TO DO: Write out word for word the lines from the one holding "More Posts (332, 494)" through the end of the data, and only those lines. Pictures stay out.

(WORKING DATA begins)

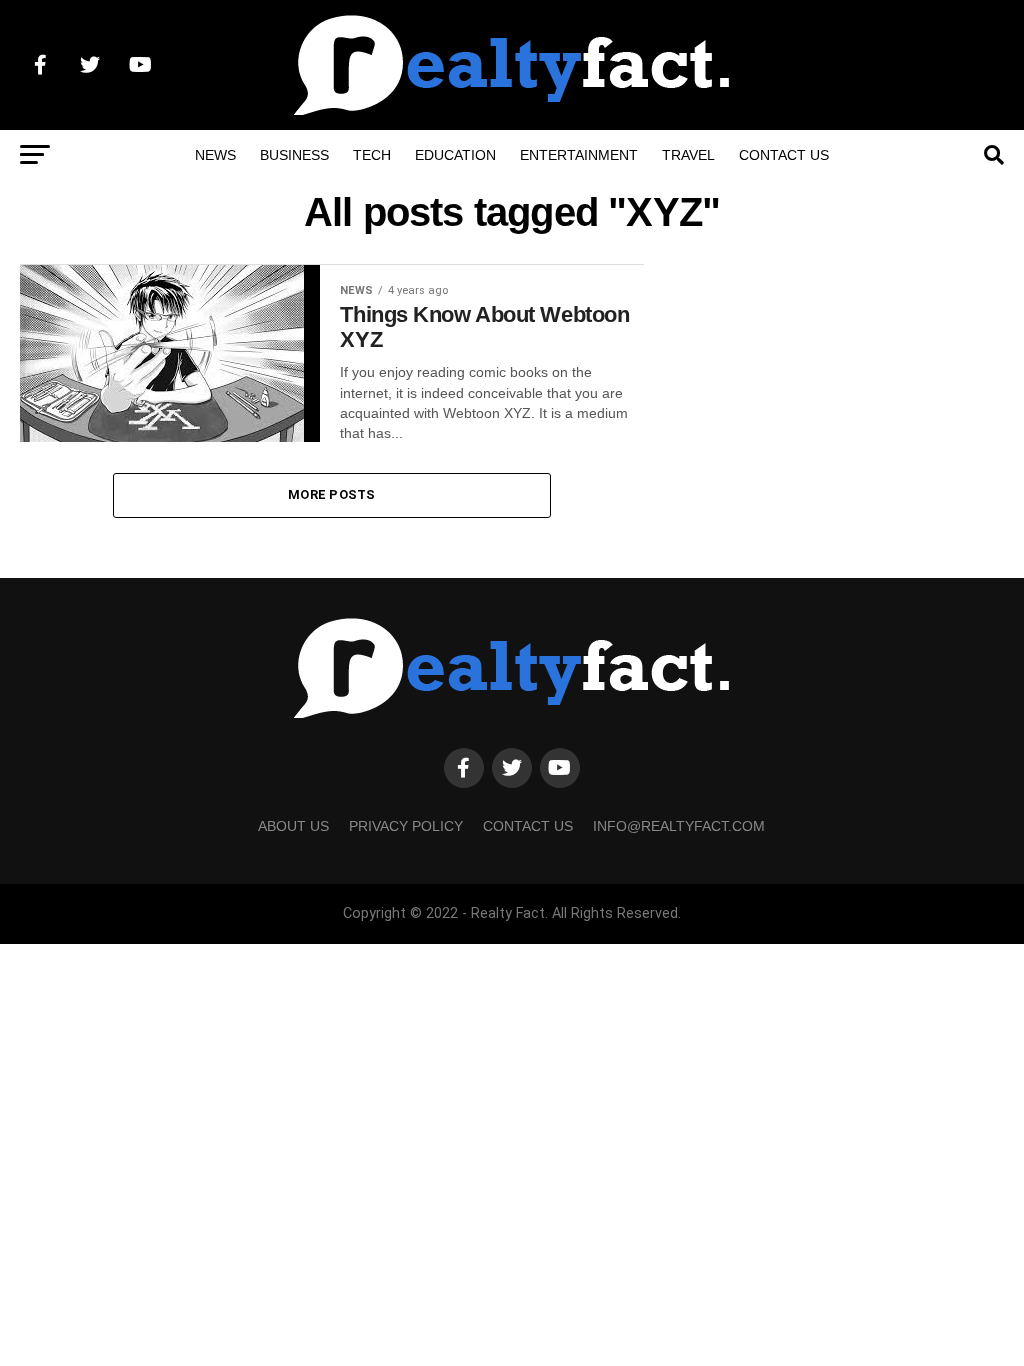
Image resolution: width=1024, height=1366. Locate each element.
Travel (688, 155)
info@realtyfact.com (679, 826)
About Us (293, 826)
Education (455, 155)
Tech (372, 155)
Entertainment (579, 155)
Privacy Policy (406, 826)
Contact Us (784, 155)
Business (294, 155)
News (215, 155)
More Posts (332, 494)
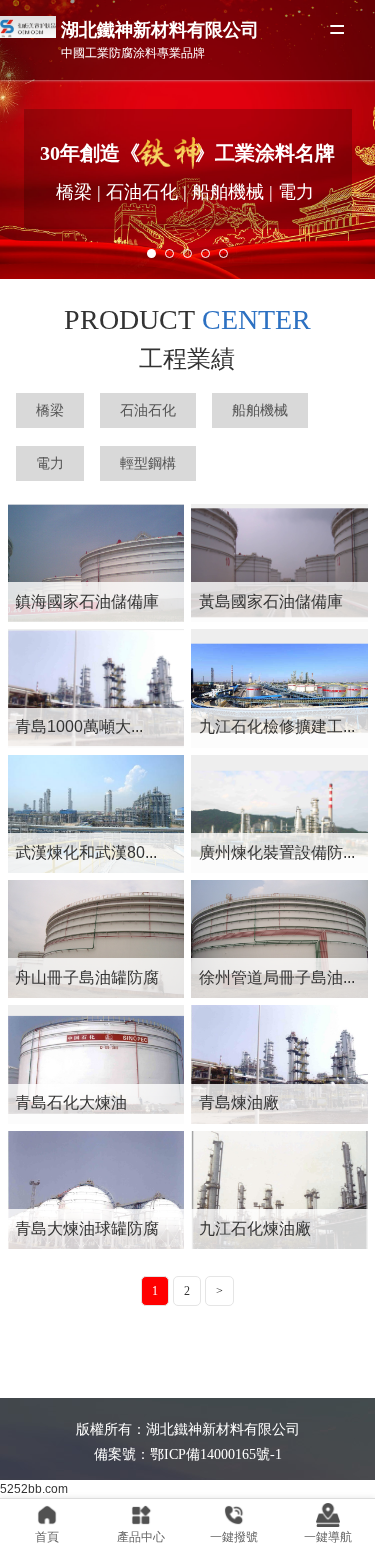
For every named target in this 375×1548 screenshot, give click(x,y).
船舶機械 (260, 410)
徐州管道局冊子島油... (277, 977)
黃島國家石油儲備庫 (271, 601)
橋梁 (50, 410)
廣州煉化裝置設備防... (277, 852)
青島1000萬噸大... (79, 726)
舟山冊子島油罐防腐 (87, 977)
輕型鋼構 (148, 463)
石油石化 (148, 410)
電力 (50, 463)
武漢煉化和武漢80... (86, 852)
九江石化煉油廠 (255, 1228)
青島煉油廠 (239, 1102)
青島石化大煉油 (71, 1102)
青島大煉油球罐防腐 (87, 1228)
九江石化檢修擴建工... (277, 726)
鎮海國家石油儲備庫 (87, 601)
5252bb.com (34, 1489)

(WORKING DATA ends)

RESPONSE AREA:
More Posts (332, 494)
For every named target in this 375×1548 screenshot, give click(x,y).
船舶機械 (260, 410)
徐州管道局冊子島油... (277, 977)
黃島國家石油儲備庫 (271, 601)
橋梁 (50, 410)
廣州煉化裝置設備防... (277, 852)
青島1000萬噸大... (79, 726)
舟山冊子島油罐防腐 (87, 977)
輕型鋼構 (148, 463)
石油石化 (148, 410)
電力 (50, 463)
武漢煉化和武漢80... (86, 852)
九江石化煉油廠 (255, 1228)
青島煉油廠 (239, 1102)
青島石化大煉油 (71, 1102)
青島大煉油球罐防腐 (87, 1228)
九江石化檢修擴建工... (277, 726)
鎮海國家石油儲備庫 (87, 601)
5252bb.com (34, 1489)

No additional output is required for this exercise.